🤖 AI Summary
To address poor adaptability and limited scalability in open-ecosystem multi-source heterogeneous fine-tuned model merging—caused by missing task/architecture metadata and rapidly growing model sizes—this paper pioneers a constrained optimization formulation for model merging and proposes a Frank-Wolfe-style iterative framework. It integrates model-pool-driven greedy selection with local weighted fusion, enabling large-scale merging without data access and under constant memory overhead. The method is orthogonal to and compatible with existing techniques. Evaluated on 20 computer vision tasks, it improves performance by 15.3% when merging 16 related models, and maintains robustness even when 16 unrelated models are included. It outperforms state-of-the-art data-free methods by 32.8% and surpasses Adamerging by 8.39%.
📝 Abstract
Model merging has emerged as a promising approach for multi-task learning (MTL), offering a data-efficient alternative to conventional fine-tuning. However, with the rapid development of the open-source AI ecosystem and the increasing availability of fine-tuned foundation models, existing model merging methods face two key limitations: (i) They are primarily designed for in-house fine-tuned models, making them less adaptable to diverse model sources with partially unknown model and task information, (ii) They struggle to scale effectively when merging numerous model checkpoints. To address these challenges, we formulate model merging as a constrained optimization problem and introduce a novel approach: Frank-Wolfe Merging (FW-Merging). Inspired by Frank-Wolfe optimization, our approach iteratively selects the most relevant model in the pool to minimize a linear approximation of the objective function and then executes a local merging similar to the Frank-Wolfe update. The objective function is designed to capture the desired behavior of the target-merged model, while the fine-tuned candidate models define the constraint set.
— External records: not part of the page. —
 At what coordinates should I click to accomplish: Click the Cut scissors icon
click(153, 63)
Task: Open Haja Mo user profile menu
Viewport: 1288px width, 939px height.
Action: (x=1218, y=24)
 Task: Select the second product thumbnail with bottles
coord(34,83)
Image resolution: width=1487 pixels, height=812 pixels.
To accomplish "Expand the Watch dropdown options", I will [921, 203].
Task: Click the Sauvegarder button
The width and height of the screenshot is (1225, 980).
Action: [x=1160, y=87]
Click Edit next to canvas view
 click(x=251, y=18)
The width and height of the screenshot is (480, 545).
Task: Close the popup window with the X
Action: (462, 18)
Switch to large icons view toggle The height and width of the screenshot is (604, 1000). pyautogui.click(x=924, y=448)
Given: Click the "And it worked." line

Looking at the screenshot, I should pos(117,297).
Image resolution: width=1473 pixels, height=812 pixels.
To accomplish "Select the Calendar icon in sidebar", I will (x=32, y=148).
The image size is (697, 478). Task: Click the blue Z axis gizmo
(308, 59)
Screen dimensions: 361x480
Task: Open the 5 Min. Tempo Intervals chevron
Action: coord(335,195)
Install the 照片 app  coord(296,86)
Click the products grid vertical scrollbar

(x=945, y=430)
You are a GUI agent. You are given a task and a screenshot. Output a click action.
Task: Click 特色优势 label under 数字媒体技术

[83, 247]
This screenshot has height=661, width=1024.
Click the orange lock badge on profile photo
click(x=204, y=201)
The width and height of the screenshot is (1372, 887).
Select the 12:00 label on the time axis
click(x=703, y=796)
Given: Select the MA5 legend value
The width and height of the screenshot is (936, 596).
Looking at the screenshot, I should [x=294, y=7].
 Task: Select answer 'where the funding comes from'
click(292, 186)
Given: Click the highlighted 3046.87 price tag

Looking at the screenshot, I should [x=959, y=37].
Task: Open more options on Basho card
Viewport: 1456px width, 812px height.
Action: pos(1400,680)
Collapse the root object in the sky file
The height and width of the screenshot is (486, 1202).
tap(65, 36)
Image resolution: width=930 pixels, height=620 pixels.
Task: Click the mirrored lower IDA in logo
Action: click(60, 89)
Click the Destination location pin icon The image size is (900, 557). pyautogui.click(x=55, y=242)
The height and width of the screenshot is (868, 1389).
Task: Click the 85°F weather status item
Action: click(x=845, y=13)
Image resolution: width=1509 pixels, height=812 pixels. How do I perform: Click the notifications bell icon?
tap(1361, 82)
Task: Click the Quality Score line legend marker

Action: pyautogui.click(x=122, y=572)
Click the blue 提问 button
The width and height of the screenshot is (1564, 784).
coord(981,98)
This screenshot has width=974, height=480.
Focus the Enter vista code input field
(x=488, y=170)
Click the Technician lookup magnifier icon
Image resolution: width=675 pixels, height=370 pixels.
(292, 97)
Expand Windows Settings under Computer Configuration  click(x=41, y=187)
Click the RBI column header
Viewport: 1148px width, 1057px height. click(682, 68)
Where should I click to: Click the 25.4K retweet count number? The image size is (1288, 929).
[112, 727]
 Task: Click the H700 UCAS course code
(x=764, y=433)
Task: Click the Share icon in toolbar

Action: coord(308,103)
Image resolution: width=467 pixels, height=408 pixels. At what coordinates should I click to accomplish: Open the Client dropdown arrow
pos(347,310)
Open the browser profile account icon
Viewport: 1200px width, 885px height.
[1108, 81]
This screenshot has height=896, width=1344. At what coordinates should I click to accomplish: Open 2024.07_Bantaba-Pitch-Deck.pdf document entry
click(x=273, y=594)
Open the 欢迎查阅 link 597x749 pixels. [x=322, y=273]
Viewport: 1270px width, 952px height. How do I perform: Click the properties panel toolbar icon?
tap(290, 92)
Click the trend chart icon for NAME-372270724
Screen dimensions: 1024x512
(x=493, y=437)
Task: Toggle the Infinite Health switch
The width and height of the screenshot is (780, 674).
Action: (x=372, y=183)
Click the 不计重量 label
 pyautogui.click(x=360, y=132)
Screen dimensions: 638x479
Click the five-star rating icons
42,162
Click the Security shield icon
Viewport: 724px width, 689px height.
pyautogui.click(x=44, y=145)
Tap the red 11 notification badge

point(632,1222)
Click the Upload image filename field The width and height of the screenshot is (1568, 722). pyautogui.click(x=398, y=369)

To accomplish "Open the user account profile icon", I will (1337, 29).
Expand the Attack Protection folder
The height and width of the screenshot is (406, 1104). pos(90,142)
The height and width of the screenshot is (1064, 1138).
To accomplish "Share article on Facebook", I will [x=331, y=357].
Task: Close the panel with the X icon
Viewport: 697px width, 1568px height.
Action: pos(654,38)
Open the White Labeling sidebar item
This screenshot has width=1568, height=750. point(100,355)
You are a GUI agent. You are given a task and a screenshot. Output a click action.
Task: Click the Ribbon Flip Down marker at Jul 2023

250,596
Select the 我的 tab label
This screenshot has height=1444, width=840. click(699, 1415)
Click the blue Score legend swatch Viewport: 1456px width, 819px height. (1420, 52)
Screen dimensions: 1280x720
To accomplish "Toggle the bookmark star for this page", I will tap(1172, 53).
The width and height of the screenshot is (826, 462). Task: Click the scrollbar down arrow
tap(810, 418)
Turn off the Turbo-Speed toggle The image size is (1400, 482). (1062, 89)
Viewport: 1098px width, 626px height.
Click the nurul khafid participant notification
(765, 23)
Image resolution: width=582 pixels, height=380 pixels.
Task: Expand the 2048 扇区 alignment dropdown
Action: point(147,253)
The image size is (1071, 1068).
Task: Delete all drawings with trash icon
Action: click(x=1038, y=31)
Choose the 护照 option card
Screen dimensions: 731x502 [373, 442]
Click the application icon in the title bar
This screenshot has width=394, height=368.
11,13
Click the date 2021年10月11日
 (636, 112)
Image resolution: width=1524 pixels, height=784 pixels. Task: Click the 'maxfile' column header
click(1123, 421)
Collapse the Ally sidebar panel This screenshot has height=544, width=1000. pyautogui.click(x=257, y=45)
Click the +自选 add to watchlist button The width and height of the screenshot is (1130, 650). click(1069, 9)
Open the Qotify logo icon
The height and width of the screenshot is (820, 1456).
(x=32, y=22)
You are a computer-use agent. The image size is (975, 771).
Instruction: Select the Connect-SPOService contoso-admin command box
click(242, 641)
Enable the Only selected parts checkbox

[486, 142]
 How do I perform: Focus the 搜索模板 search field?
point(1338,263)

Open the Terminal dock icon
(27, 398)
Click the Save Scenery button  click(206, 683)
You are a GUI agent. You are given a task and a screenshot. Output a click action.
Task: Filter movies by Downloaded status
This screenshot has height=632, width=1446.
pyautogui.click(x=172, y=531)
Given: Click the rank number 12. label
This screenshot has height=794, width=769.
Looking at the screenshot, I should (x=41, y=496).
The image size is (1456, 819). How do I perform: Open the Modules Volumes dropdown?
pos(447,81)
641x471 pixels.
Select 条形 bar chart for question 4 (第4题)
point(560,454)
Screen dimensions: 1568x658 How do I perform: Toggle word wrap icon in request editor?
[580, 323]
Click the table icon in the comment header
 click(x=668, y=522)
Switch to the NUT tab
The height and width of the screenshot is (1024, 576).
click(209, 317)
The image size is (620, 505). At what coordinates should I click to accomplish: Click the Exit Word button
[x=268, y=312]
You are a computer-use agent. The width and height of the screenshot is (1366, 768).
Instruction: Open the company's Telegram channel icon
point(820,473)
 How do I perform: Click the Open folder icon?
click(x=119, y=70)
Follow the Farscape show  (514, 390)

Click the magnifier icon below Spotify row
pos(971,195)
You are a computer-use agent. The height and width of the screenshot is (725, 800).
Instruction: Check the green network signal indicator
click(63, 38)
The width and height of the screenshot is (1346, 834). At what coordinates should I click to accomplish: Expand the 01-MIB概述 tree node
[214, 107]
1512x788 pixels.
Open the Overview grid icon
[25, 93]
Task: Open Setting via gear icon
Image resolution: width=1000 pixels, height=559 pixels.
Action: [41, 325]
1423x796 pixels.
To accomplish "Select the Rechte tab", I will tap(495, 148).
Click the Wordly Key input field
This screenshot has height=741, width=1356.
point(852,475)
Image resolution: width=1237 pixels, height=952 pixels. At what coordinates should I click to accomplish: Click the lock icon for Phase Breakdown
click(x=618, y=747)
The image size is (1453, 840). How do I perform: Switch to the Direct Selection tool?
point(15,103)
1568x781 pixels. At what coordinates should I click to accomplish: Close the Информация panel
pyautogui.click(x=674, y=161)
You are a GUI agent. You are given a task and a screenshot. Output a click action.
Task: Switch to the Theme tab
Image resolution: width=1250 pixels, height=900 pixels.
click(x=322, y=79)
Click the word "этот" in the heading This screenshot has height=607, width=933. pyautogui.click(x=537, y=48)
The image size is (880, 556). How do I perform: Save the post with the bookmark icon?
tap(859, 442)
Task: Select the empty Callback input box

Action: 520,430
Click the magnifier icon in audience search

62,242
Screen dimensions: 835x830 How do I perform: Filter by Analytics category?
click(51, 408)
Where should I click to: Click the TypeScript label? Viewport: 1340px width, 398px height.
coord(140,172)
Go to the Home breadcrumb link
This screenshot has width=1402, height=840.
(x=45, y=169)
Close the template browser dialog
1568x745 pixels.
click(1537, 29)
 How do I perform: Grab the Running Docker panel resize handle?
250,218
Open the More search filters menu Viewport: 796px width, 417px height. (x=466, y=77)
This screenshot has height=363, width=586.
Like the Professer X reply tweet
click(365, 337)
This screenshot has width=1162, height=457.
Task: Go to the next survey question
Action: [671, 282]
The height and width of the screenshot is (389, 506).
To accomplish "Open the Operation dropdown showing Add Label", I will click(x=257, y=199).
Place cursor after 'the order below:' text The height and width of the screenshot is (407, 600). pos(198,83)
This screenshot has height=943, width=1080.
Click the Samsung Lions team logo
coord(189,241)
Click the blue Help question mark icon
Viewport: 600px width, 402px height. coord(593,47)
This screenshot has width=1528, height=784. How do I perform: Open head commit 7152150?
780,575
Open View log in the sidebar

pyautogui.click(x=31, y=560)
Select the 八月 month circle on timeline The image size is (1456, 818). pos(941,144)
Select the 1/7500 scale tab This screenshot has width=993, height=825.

More importantly, FW-Merging serves as an orthogonal technique for existing merging methods, seamlessly integrating with them to further enhance accuracy performance. Our experiments show that FW-Merging scales across diverse model sources, remaining stable with 16 irrelevant models and improving by 15.3% with 16 relevant models on 20 CV tasks, while maintaining constant memory overhead, unlike the linear overhead of data-informed merging methods. Compared with the state-of-the-art approaches, FW-Merging surpasses the data-free merging method by 32.8% and outperforms the data-informed Adamerging by 8.39% when merging 20 ViT models.